` npm audit --fix` fails

[SchoolGuy]

What happened?

Due to https://github.com/advisories/GHSA-pxg6-pf52-xh8x currently Jitsi cannot be installed from source.

cookie  <0.7.0
cookie accepts cookie name, path, and domain with out of bounds characters - https://github.com/advisories/GHSA-pxg6-pf52-xh8x
No fix available
node_modules/cookie
  express  >=3.0.0-alpha1
  Depends on vulnerable versions of cookie
  node_modules/express
    webpack-dev-server  *
    Depends on vulnerable versions of express
    node_modules/webpack-dev-server

3 low severity vulnerabilities

Platform

• [ ] Chrome (or Chromium based)
• [ ] Firefox
• [ ] Safari
• [ ] Other desktop browser
• [ ] Android browser
• [ ] iOS browser
• [ ] Electron app
• [ ] Android mobile app
• [ ] iOS mobile app
• [ ] Custom app using a mobile SDK

Browser / app / sdk version

2.0.9753

Relevant log output

No response

Reproducibility

• [ ] The problem is reproducible on meet.jit.si

More details?

When webpack-dev-server has updated to a version of express that is not vulnerable anymore, the fix is as simple as increasing the version in package.json.
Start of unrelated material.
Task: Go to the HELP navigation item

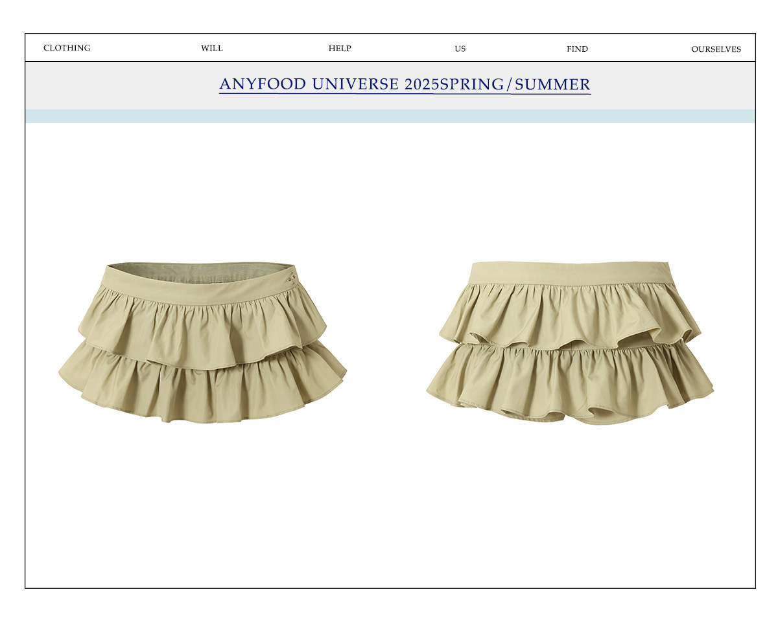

Express already has a PR that addresses that. As such this is already in motion: https://github.com/expressjs/express/pull/6017

[MMDH05]

Have the same issue. I want to try upgrading my dependencies but I might break something

[SchoolGuy]

@MMDH05 The jitsi team can do nothing until webpack-dev-server released a new version. As such we just need to stay patient. The issue is just a tracker.